Only about 13 forensic case reports of fatal varicose vein bleeding exist in the medical literature, which underscores how uncommon this outcome is. Still, the speed at which things can go wrong is a good reason to treat any varicose vein bleed as urgent rather than waiting to see if it resolves on its own.
Preventing It From Happening Again
Once a varicose vein has bled, it will very likely bleed again unless the underlying problem is treated. Urgent referral to a vein specialist is the standard recommendation after any bleed. The goal is to shut down the faulty veins causing the high pressure, which eliminates the conditions that led to the rupture in the first place.
Several procedures can accomplish this. Endothermal ablation uses heat delivered through a thin catheter to seal the vein closed. Foam sclerotherapy involves injecting a solution that irritates the vein wall, causing it to collapse and eventually be reabsorbed by the body. In some cases, a specialist will treat the small bleeding veins near the rupture site immediately with sclerotherapy and compression bandaging to guard against another bleed while you wait for the definitive procedure on the larger, incompetent veins feeding the problem.
These treatments are typically outpatient procedures.
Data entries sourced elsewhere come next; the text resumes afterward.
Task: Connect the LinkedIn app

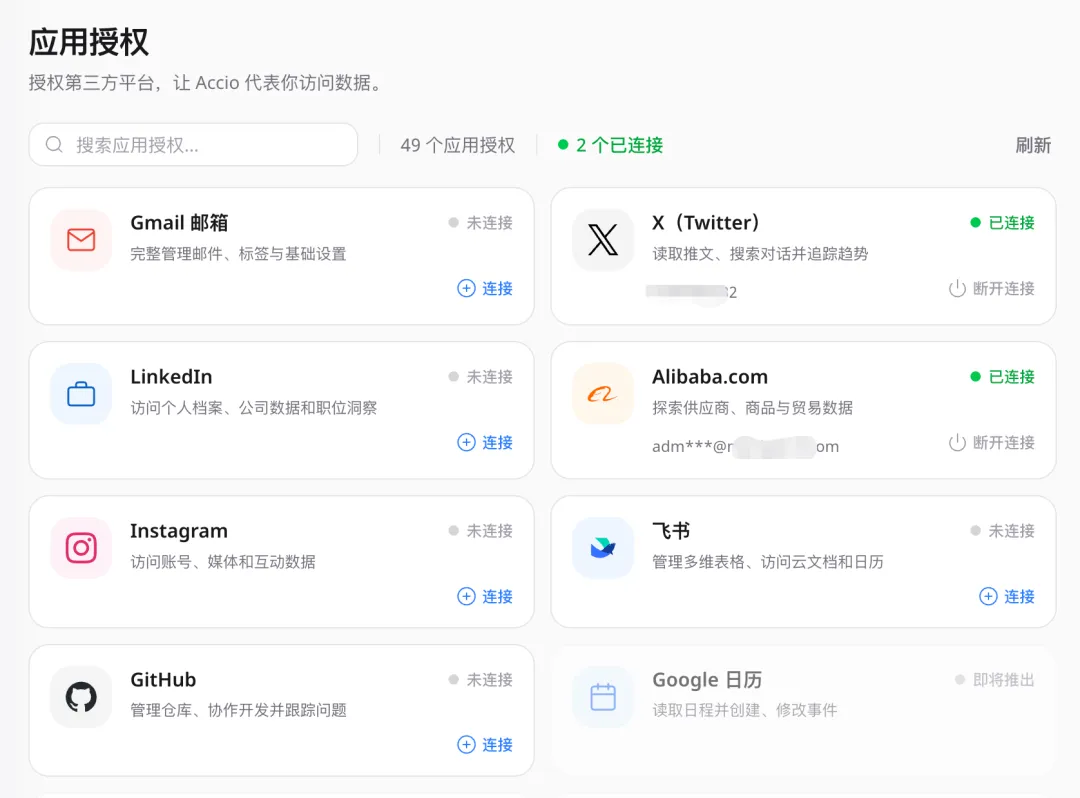Action: (485, 443)
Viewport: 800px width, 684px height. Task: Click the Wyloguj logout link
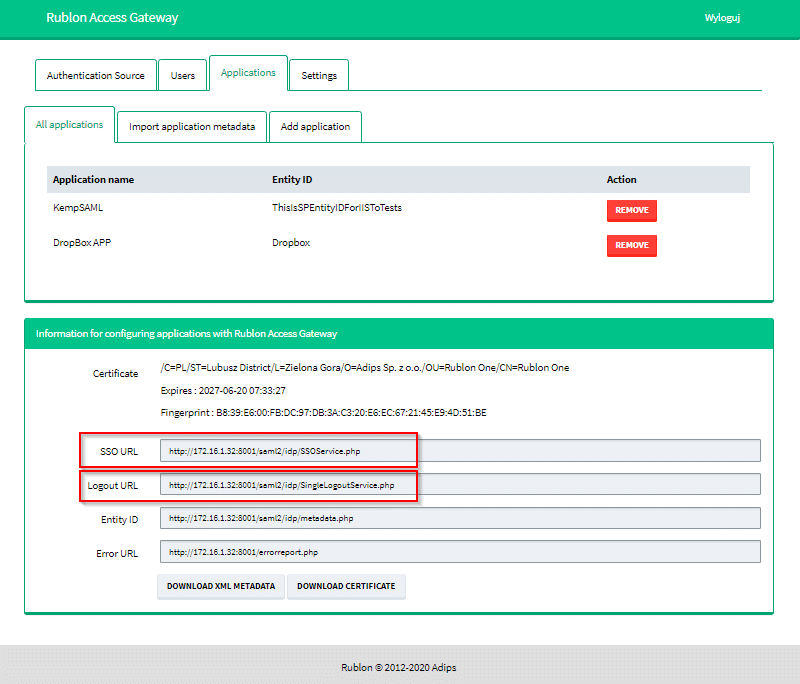[722, 18]
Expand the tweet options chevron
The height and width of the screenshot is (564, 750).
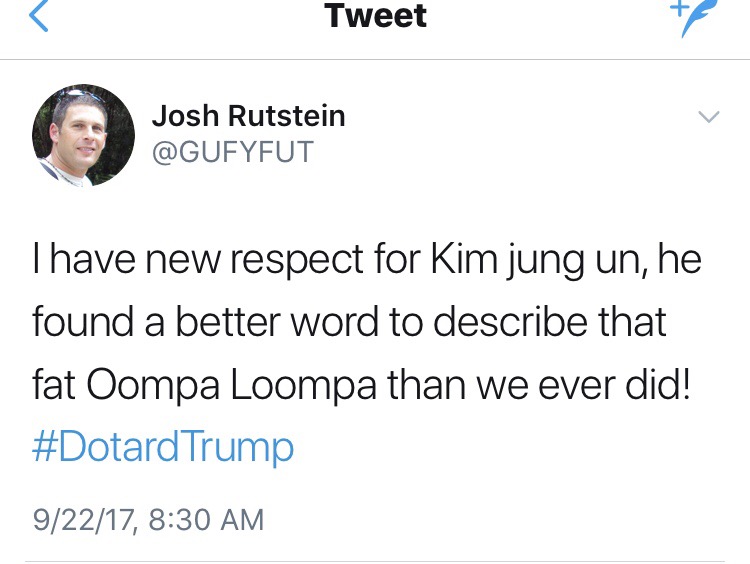(x=708, y=117)
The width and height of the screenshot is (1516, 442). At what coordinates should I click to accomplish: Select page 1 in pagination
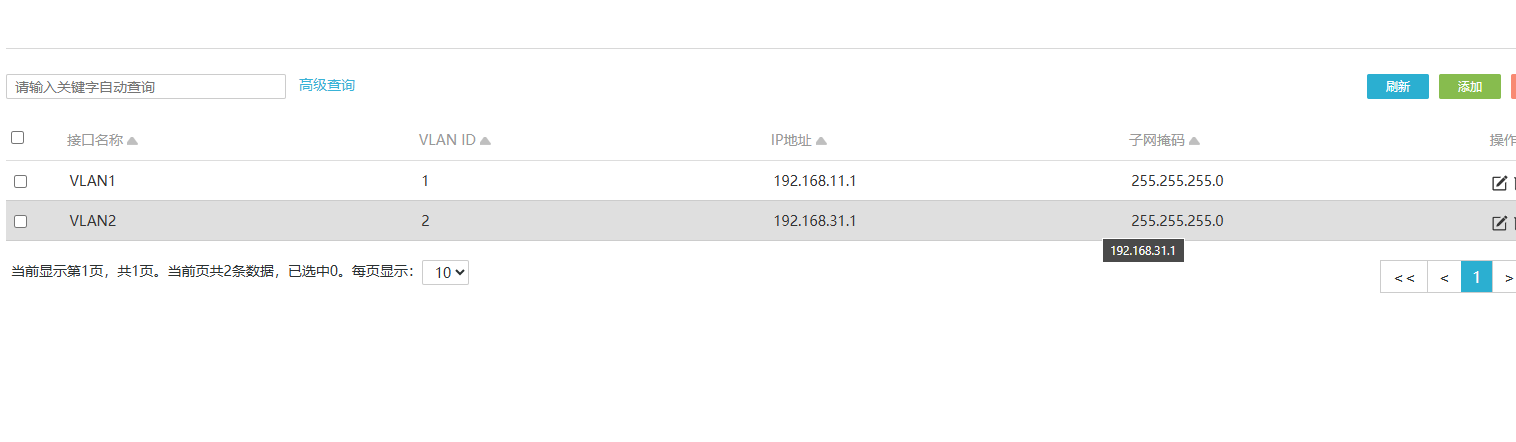[x=1476, y=277]
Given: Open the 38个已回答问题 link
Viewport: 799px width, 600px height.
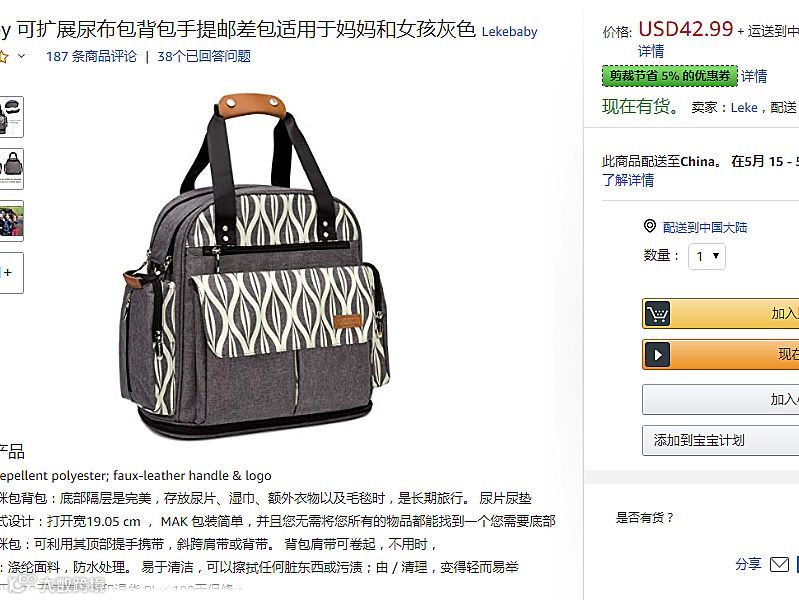Looking at the screenshot, I should point(204,56).
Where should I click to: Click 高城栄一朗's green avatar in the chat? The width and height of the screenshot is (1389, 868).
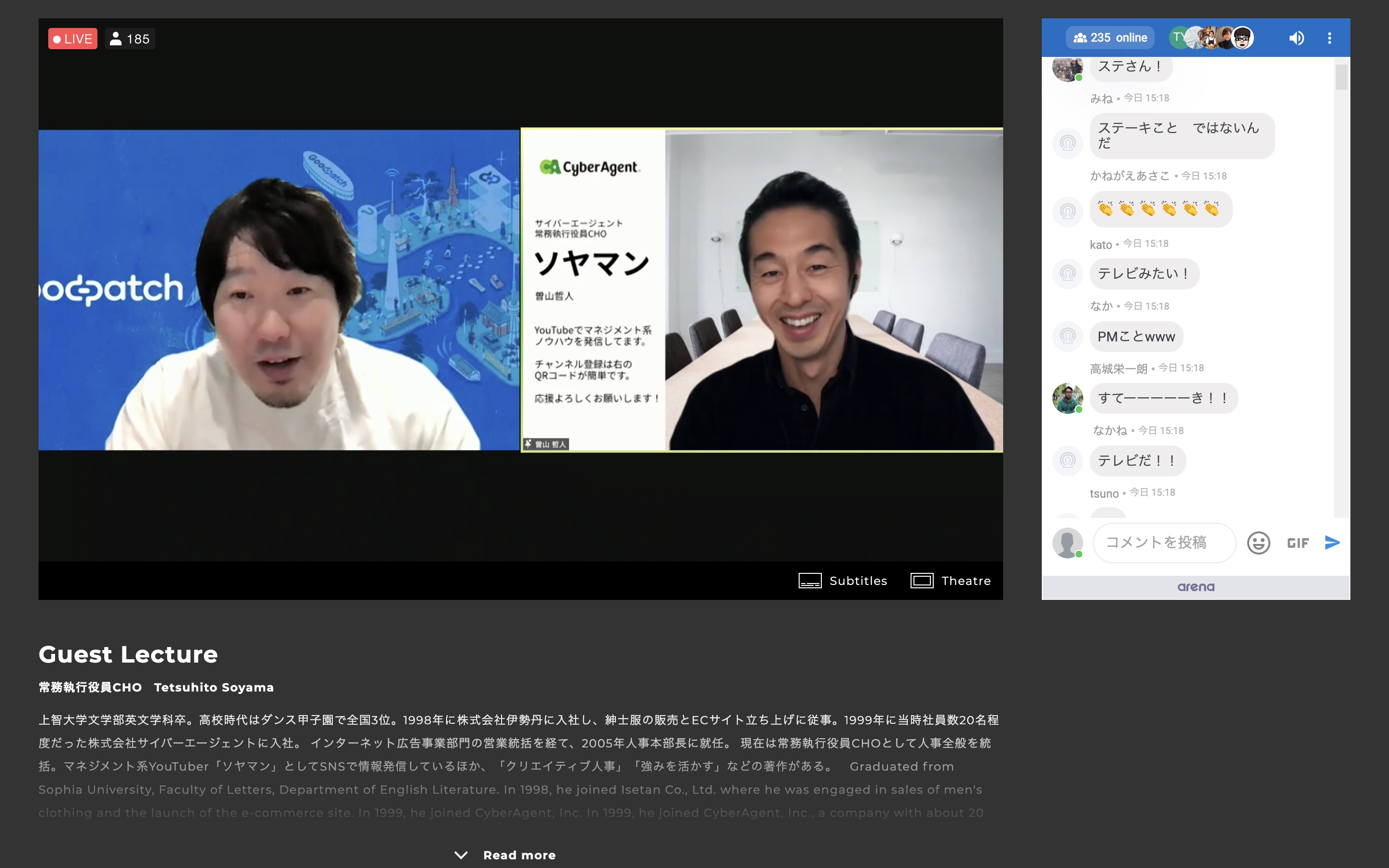(1069, 398)
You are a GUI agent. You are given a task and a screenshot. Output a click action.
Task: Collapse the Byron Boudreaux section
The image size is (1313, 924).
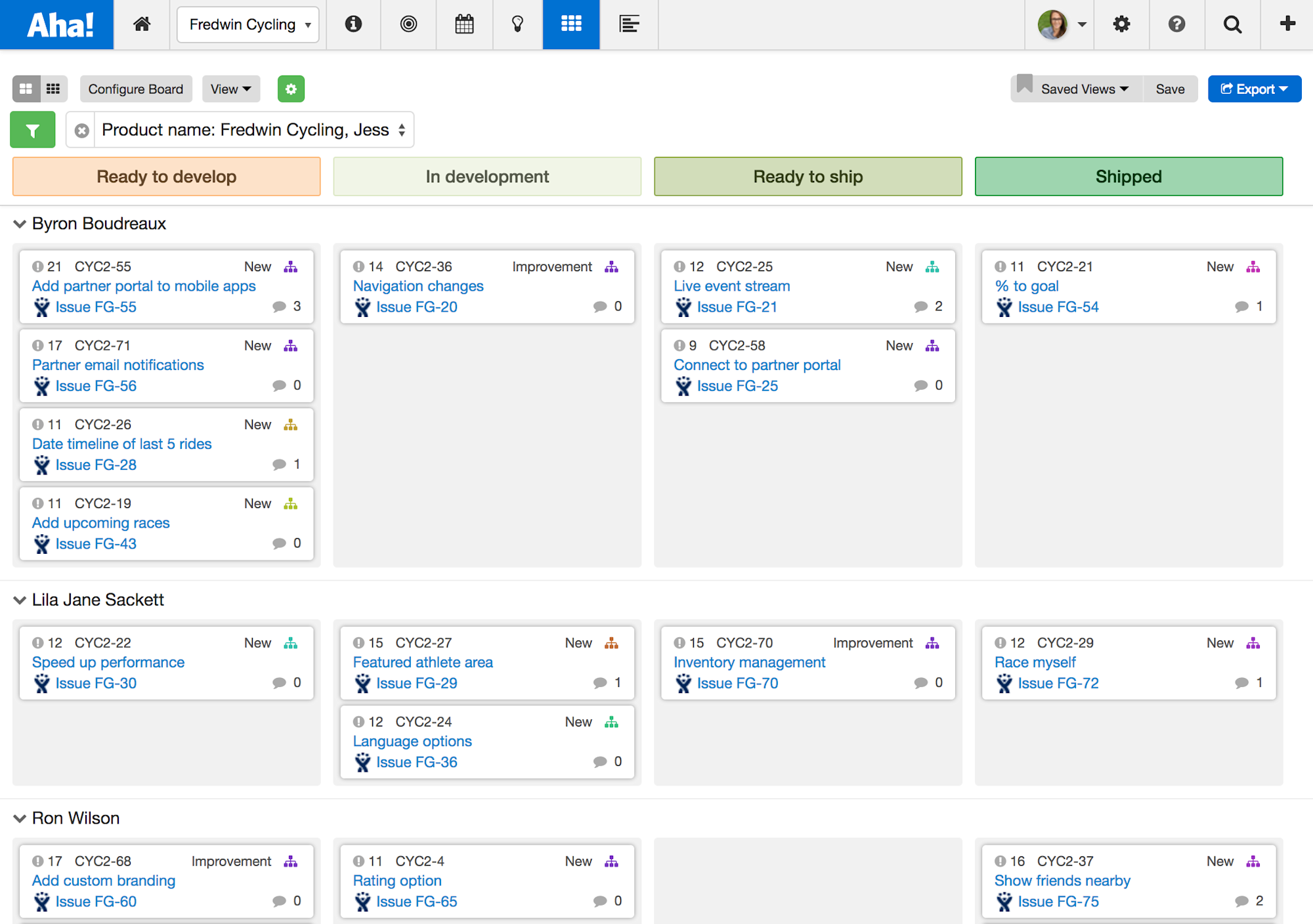(20, 224)
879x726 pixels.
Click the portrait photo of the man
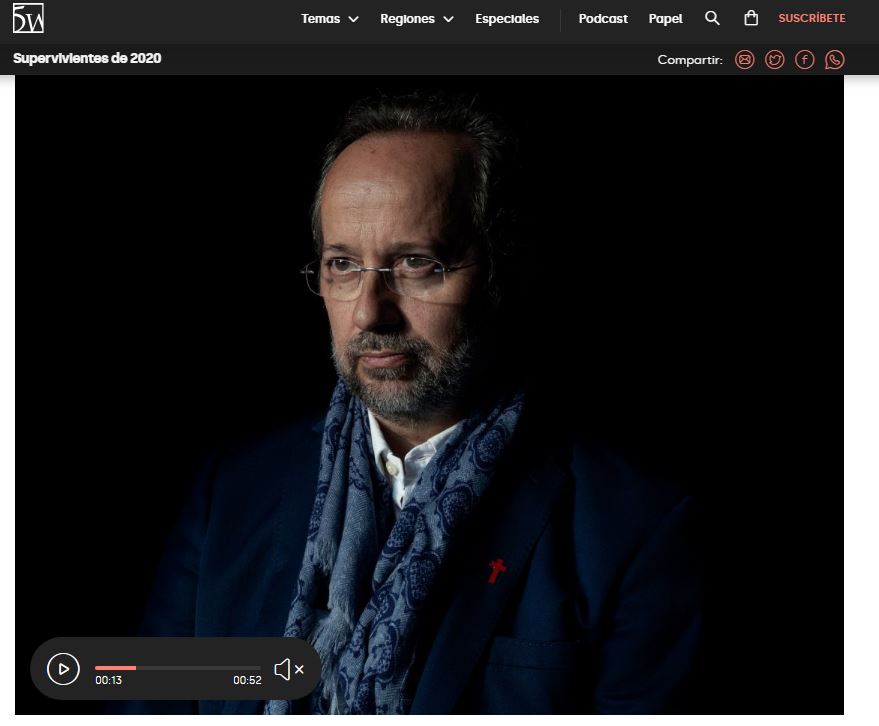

Recovery involves wearing compression stockings and gradually returning to normal activity over days to weeks, depending on the extent of treatment. The key point is that a bleed is a clear signal that your venous disease has progressed to a stage where intervention is needed, not just recommended.
Reducing Your Risk Before a Bleed Happens
If you have visible varicose veins that haven’t bled, there are practical steps to lower the chance they will. Compression stockings reduce venous pressure in the legs throughout the day. Avoid prolonged standing or sitting in one position, which lets pressure build. Protect your shins and ankles from bumps and scrapes, especially if the skin over your veins looks thin or discolored. Be careful with razors, hot water, and anything that could nick or irritate the skin in those areas.
Pay attention to changes in your skin. New discoloration, increasing tenderness, or skin that feels fragile or breaks easily are signs that pressure damage is worsening. These changes don’t mean a bleed is imminent, but they do indicate that your veins are under significant strain and would benefit from professional evaluation before an emergency forces the issue.